Time handicaps are natural, lichess allows users to go "berserk" by cutting their time in half, this is clearly still chess played at different levels, but when you make the engine play high chess level moves instantly, you don't let the human play at the level they'd play against an opponent that required that time to find that great move (unlike engines.) I hope move delay's effects get investigated more.
Time handicaps are even more "natural" when engines are playing (than when both sides are humans), because the software has always been decoupled from the hardware (and you can have ponder off if you want, etc.). Time is equivalent to computing power, and there's never been a fixed "natural" amount of computing power.

Material handicaps are less "unnatural" for humans than for engines, because humans have real intelligence, so they can at least partially adapt to the change, while the engines have no intelligence, so they won't even try to adapt.
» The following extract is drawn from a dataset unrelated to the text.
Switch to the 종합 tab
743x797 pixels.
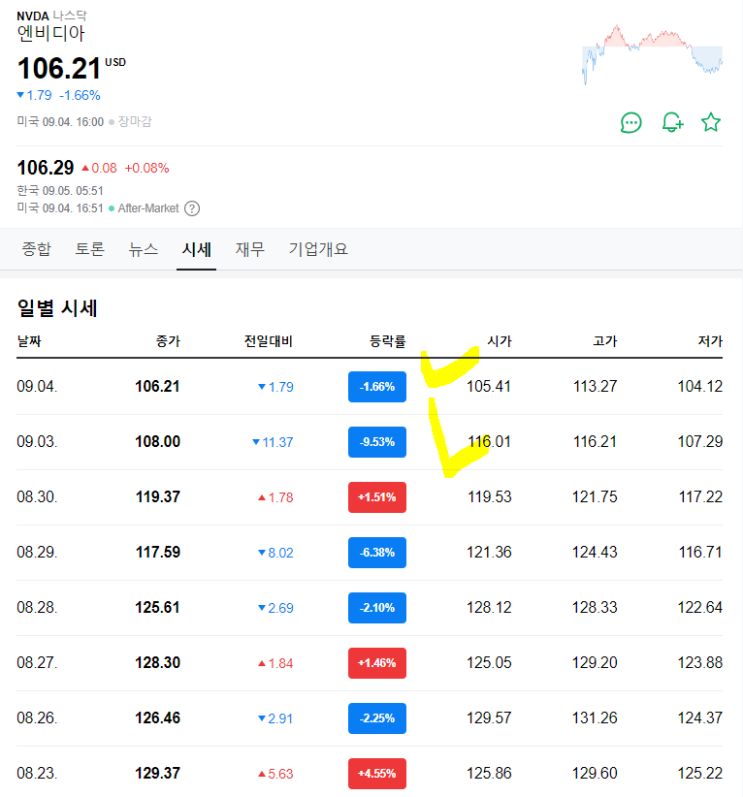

Whether a chess engine plays relatively well with a handicap is then largely a fluke.
I disagree.

Engines are programmed by humans and I believe tournaments with odds may be interesting for the programmers.
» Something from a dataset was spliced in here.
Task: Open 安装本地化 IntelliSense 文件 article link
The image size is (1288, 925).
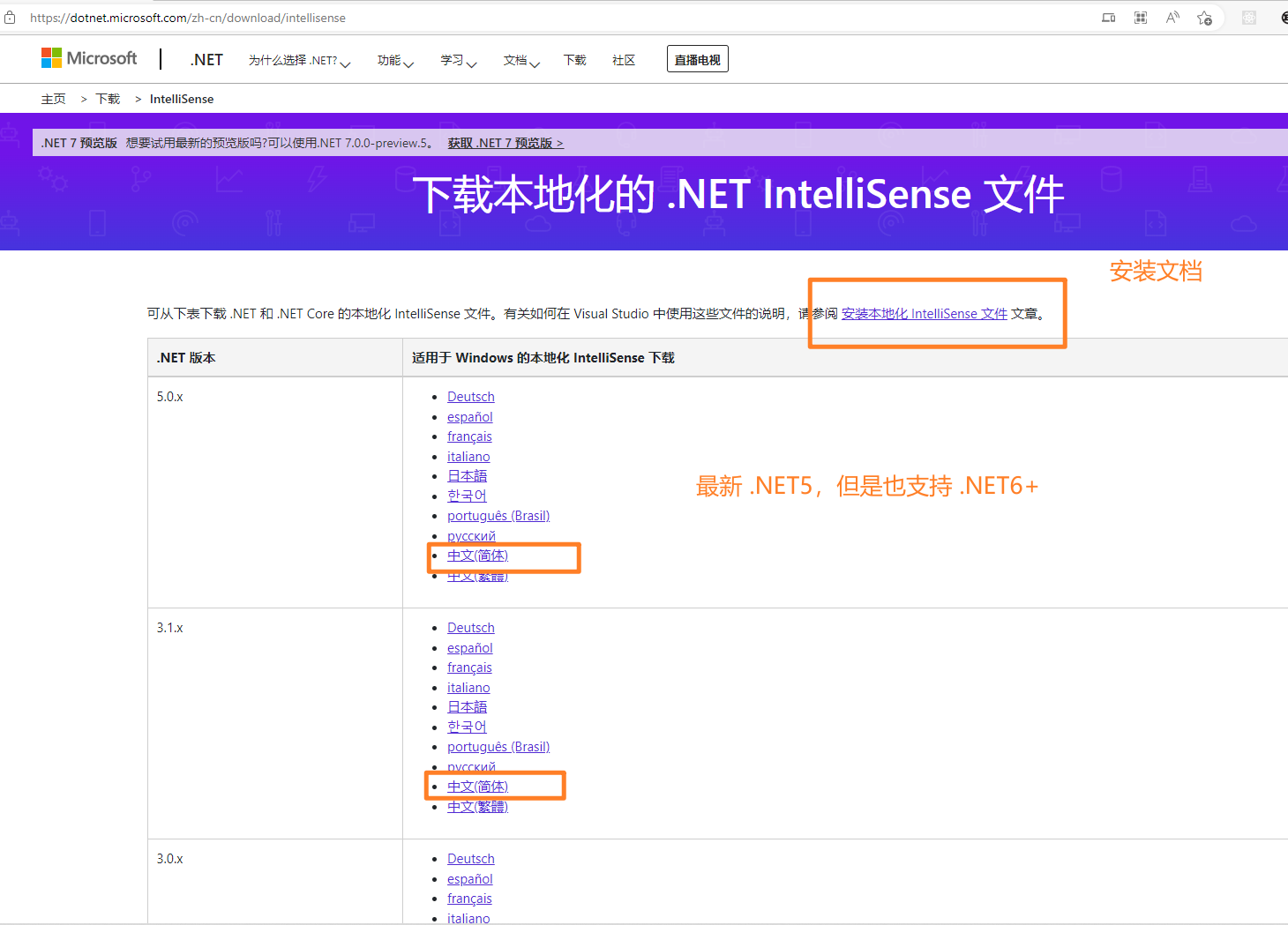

I think that it may be interesting also for people who are not programmers in order to know which engine is better with material odds because it is better to analyze with an engine that is better in this situation.
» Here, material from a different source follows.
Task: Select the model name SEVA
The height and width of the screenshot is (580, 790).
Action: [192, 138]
I also believe that there should be a rating of the top 6 engines playing odds versus some weaker engines such as knight odds, and f7 and a move odds etc...... to evaluate which engines can handle a losing situation better and avoid trading pieces and instead create more complications to the weaker engines.

PS I am sorry to have called people between the ages 55 to 66 old, they are simply over a century old that feel full of spirit and are healthy which is that matter the most. I only wanted to point out their ages which is related to their experiences and some of them have beaten players that are between 1900 thru 2050 a few times during their chess career.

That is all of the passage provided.